OS MAGOS QUE NÃO CHEGARAM A BELÉM - LUÍSA DACOSTA

 

Há sempre os que conseguem e os outros. Os que ficam pelo caminho. Com os magos aconteceu o mesmo. Só três – os reis Baltasar, Melchior e Gaspar – chegaram a Belém e deixaram os seus presentes, de ouro, incenso e mirra, aos pés do Menino. Mas os magos, sacerdotes que estudavam o céu e os seus astros, eram muitos. E outros se puseram a caminho, seguindo aquela estrela, súbito, nascida no firmamento e mais brilhante do que todas as outras que aqueciam a noite.

Desses, três sacerdotes da Caldeia, adoradores do sol e da natureza, porque dela se sentiam dependentes, decidiram também partir juntos para melhor enfrentarem os perigos de uma viagem, sem estrada conhecida, na esperança de alcançarem a Luz que aquele sinal anunciava. Não eram reis, nem tinham coroa, nem sequer montada de camelo ou burrinho manso. Também não levavam presentes, apenas a ansiedade dos seus corações. 

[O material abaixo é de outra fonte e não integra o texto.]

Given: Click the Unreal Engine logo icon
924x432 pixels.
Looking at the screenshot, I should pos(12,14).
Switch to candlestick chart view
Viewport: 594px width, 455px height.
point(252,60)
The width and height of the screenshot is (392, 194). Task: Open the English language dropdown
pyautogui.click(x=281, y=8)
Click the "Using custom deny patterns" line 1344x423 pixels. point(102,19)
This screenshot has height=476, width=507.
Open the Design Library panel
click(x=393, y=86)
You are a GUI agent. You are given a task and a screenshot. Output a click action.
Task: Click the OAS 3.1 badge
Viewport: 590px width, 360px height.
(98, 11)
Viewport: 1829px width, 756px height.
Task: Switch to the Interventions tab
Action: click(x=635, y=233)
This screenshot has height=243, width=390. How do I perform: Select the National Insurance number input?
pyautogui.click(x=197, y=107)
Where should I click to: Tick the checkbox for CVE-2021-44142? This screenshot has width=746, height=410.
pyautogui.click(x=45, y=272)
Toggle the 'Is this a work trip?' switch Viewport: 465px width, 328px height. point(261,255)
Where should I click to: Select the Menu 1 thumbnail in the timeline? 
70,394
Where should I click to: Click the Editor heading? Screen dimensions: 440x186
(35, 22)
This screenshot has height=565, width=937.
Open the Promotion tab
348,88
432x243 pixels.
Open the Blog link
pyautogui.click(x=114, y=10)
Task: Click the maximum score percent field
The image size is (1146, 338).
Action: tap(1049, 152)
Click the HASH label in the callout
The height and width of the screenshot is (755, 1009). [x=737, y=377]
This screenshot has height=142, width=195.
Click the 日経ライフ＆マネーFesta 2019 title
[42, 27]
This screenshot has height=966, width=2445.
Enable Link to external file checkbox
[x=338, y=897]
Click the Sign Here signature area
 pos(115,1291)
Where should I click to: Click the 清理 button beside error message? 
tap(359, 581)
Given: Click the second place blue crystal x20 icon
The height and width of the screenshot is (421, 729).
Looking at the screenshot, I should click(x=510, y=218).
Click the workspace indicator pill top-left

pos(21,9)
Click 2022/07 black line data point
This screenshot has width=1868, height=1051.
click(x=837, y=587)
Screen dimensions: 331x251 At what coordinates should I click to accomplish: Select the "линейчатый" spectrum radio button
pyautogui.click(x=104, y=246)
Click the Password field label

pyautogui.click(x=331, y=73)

E, confiantes, abandonaram as margens verdes do Eufrates, o trilho conhecido das caravanas e, guiados pela estrela, puseram-se a seguir a liberdade dos caminhos, crentes de que a força da esperança e da fé (não conheciam ainda o Amor) lhes permitiria chegar. Onde? Não sabiam. Mas lá, junto daquela Luz que havia de transformar o mundo, de águas transparentes, fulvos desertos varridos pelo vento e frescos oásis, que reflectiam o azul entre o verde nas palmeiras, no paraíso, aonde os homens ansiavam regressar. E nessa esperança caminhavam. Não por carreiros atapetados pelo musgo dos presépios, que vieram séculos depois, e se nos tornaram familiares, na infância, com seus trilhos fáceis de serrim, lagos-espelhinhos onde nadavam patos, anacrónicas gentes quotidianas: lavadeiras, vendedoras de castanhas e galinhas, pastorzinhos de gado tresmalhado por veredas, cortadas por mudos riachos de papel prateado. 

Também não caminhavam por entre as sombras frondosas e frescas, com possibilidade de pousada em palácios e castelos, como quis a pintura e os seus mestres. Caminhavam pelo silêncio, com a sua fome e a sua sede, o calor do dia e o frio das noites, solitárias. Palmilhavam o oceano das dunas do deserto, à luz da lua, como se o fizessem pelo pó de todas as clepsidras do tempo. E nem sequer dormiam num leito, irmanados pelo mesmo lençol de pedra, como o românico fixou os outros três, mais conhecidos, com as suas coroazinhas na cabeça. Enrolavam-se apenas no sono que os descansava do cansaço dos dias e lhes dava novas forças, que refaziam com a água e as tâmaras dos oásis, o pão e os figos secos que tinham trazido.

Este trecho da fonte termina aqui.